Recently, a new method for the measurement of momentum flux using meteor radar data was proposed by Hocking . In this study, we clarify characteristics of the long-term variation in momentum flux in the MLT using long-term observation data from meteor radars operating in Indonesia since 1992. The results of the long-term analysis in the present study are expected to contribute to understanding the long-term trend of the Earth’s atmospheric environment.
Research plan and method
Two meteor radars with the same observation system have been installed at Biak (May 31, 2011– ) and Koto Tabang (November 15, 2002– ) in Indonesia, 4000 km apart on the equator, and the long-term observation data from these are stored in the RISH database. These meteor radars have been operated in an international collaboration between LAPAN in Indonesia and RISH at Kyoto University. In this study, we compare the long-term variation in the zonal and meridional momentum fluxes (u′w′ and v′w′) in the MLT, derived from radial wind velocity obtained from the two meteor radars, and investigate the similarities and differences in seasonal variation and long-term trend between Biak and Koto Tabang. For example, in the equatorial MLT region, semi-annual and annual oscillations are dominant in the zonal and meridional wind. These wind oscillations are strongly affected by atmospheric waves originating from the lower atmosphere. These wind disturbances are observed on a global scale, and show similar behavior within a few thousand kilometers in a horizontal direction. Therefore, it is expected that the same semi-annual cycle appears in u′w′ at Biak and Koto Tabang. Moreover, by subtracting the average amplitude of the semi-annual cycles, we can investigate characteristics of the long-term variation in the amplitude of these oscillations.
Detailed research plans for the present study are as follows:
- We will compare the observation results obtained from two meteor radars, at Biak and Koto Tabang in Indonesia, and investigate the similarities and differences in seasonal variation and long-term trend in the zonal and meridional momentum fluxes between the two radar sites.
- In order to analyze recent observation data taken by these meteor radars, we will ask LAPAN’s staff to correct the radars and maintain radar operation.

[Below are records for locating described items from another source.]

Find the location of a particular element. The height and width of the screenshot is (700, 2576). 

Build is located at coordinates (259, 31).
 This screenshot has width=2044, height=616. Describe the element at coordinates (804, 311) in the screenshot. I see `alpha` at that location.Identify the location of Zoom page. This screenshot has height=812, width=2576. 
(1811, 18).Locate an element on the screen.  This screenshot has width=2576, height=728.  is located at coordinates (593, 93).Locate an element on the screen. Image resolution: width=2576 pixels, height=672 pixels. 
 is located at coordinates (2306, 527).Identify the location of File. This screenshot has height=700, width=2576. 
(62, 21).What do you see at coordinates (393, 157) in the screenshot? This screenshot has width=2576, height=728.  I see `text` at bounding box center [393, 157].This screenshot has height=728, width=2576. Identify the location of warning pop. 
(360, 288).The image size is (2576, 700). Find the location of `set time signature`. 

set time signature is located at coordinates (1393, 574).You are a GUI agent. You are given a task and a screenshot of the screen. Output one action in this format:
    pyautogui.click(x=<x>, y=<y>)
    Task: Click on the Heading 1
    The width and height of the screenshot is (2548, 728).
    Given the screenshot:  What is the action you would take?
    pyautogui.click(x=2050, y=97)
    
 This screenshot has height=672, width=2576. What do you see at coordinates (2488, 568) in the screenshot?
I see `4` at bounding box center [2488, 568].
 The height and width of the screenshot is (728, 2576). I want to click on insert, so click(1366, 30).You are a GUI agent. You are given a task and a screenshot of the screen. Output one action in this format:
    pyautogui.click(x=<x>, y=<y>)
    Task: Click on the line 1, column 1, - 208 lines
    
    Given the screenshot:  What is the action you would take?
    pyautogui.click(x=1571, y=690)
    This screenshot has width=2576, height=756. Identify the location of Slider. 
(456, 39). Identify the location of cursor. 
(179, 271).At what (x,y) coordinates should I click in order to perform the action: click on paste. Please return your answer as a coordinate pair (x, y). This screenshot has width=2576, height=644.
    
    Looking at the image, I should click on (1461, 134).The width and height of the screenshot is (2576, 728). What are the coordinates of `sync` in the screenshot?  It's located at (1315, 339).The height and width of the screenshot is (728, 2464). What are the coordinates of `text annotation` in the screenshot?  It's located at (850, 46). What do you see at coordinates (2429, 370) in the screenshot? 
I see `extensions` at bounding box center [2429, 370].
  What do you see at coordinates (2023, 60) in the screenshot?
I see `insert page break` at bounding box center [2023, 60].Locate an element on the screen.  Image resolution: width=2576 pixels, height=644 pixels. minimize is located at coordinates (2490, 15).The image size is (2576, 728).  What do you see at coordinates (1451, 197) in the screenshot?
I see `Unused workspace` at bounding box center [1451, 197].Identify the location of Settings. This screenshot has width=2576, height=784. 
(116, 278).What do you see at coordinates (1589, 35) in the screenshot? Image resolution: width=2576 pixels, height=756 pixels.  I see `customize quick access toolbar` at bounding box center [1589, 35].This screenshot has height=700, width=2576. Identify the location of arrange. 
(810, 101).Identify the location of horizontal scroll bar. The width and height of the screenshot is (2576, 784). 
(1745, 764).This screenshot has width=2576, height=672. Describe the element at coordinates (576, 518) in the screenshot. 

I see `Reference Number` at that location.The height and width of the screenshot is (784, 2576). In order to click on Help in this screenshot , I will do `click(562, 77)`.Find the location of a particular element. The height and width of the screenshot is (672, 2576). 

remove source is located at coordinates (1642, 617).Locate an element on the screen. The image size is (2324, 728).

- Using the long-term observation data obtained from the meteor radar at Koto Tabang since November 15, 2002, we will clarify climatological features of u′w′ and v′w′ in the equatorial MLT region, and investigate their relationship with the background wind.
- We will report new results obtained in this study at an international workshop/meeting, and summarize them as a paper to be submitted to an international research journal.